Superfund Research Program
Project Summary (2006-2011)
The support provided under this Core reflects a growing trend in studies of environmental exposure from more traditional epidemiological studies and simple experimental designs to high-dimensional biology, with its emphasis on 'omic' technologies and complicated questions addressing the possible interaction of environmental exposures and high-dimensional measures of the genome, proteome, etc. These high-dimensional data sets are characterized by many (thousands) measurements made on only a few independent units (e.g., people). Thus, the Core reflects a parallel evolution in the field of biostatistics towards developing methodologies that can both find patterns in high dimensional data sets as well as providing proper statistical inference for these patterns.

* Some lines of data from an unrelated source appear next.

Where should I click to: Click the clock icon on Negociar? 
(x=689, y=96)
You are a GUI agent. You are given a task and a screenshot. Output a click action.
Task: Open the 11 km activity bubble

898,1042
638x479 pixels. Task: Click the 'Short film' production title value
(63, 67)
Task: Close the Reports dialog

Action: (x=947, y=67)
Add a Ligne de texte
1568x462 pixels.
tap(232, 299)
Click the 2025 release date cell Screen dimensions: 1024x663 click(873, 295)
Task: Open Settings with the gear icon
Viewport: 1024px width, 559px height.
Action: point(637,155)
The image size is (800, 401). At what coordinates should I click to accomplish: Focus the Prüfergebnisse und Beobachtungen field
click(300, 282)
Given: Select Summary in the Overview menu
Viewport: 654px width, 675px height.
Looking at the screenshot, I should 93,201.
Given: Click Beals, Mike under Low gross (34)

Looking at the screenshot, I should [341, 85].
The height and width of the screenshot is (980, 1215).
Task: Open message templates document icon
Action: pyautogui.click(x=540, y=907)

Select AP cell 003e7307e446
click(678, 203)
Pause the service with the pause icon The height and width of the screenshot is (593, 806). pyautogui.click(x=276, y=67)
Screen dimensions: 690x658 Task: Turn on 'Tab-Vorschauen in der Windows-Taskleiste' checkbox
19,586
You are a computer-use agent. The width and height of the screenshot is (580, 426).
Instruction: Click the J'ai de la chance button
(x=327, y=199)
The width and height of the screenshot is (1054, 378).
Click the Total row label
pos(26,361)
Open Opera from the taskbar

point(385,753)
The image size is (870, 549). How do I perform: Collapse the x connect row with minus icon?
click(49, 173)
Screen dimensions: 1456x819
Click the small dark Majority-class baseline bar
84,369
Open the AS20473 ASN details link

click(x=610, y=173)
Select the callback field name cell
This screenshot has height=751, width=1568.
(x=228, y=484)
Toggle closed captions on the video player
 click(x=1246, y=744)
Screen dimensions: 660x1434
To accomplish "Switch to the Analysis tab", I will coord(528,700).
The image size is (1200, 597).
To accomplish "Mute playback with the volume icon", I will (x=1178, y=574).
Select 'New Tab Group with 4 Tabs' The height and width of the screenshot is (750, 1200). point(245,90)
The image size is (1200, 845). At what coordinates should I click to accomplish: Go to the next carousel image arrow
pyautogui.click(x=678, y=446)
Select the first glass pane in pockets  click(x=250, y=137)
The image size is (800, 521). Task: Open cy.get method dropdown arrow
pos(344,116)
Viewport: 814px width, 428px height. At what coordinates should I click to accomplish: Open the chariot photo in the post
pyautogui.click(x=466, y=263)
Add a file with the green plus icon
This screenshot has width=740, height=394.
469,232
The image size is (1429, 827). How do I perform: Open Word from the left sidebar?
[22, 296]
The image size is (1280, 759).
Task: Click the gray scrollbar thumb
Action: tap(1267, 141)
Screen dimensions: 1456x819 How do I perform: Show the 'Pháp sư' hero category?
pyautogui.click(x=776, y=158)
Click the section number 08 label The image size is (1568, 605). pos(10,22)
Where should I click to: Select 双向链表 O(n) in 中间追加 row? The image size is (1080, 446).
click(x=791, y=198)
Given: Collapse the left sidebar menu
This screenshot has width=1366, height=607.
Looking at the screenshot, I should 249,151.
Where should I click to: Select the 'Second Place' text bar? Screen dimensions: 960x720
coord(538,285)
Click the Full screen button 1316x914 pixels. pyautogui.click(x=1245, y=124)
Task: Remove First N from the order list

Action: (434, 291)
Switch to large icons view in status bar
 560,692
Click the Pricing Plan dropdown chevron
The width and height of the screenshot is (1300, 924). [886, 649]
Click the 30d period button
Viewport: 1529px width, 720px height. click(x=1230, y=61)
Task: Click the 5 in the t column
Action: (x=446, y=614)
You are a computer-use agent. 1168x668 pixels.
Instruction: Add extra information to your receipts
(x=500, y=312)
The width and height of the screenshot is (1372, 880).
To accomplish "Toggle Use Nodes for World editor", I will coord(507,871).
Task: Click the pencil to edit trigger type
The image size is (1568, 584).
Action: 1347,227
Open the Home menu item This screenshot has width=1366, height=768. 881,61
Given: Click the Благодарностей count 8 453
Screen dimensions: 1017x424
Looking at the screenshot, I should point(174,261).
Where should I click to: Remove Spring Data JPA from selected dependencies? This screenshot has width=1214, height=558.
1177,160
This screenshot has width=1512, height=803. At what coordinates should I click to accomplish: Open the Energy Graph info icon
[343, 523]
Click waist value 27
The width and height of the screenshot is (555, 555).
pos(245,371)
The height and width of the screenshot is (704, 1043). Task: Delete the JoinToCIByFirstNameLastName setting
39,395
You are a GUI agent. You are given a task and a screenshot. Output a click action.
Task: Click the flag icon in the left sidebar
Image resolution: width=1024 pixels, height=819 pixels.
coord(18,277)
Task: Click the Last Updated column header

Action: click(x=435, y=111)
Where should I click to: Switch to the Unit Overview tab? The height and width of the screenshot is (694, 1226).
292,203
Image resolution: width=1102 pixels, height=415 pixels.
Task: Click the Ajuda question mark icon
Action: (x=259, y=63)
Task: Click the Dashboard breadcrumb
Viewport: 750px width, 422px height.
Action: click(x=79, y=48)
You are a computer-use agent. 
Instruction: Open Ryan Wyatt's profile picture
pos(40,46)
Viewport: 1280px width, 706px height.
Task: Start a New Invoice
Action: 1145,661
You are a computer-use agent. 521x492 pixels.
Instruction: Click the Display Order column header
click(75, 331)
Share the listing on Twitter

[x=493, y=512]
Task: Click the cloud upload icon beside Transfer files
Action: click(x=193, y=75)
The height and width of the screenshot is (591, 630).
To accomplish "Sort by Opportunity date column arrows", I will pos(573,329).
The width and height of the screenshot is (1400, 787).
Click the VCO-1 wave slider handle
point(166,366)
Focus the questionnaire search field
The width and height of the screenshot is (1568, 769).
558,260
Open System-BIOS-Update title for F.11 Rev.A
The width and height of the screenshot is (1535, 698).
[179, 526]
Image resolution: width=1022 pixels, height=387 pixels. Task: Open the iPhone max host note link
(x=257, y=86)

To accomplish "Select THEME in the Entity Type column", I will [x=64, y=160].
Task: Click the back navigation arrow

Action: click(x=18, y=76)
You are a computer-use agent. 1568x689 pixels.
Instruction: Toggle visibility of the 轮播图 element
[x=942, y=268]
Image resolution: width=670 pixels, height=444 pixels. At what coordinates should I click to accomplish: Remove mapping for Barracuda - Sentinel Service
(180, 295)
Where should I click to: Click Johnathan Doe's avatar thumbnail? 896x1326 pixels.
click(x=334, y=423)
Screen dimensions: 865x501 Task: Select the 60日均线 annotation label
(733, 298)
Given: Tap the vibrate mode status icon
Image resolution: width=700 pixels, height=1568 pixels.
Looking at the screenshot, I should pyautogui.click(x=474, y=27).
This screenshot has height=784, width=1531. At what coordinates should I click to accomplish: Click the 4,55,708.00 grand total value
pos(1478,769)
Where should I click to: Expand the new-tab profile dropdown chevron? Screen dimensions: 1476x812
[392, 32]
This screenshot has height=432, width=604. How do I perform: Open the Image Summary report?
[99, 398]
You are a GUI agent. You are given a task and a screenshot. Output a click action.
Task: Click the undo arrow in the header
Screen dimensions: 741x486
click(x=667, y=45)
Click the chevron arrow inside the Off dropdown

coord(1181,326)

Besides offering consulting on traditional epidemiological experimental design and analysis questions, the Core focuses its efforts on providing the most relevant and rigorous statistical techniques to the Program. With new 'omic' technologies, biology has entered a new more empirical phase where the goals of the research are ambitious (e.g., discovery of regulatory gene networks affected by particular environmental toxicants), but the sample sizes relatively small (biological replicates numbering in the tens). With these technologies, have come also a proliferation of proposed methods to find biologically meaningful patterns and typically little theory is provided to guide their relative worth. The goal of this Core is to provide the project researchers with the best techniques available, software to help implement them, a computational environment that can handle computer-intensive methods on large data sets and, most importantly, rigorous statistical inference for the parameters estimated by these procedures. A subset of the developments related to the proliferation of high-dimensional biological/epidemiological data particularly relevant to this core are 1) multiple testing, 2) machine-learning and loss-based estimation, 3) grouping algorithms methods, 4) causal inference and 5) biological metadata and systems biology. In addition, the Core provides access to a computational environment that lends itself to the computationally intensive methods developed for data mining and re-sampling based inference.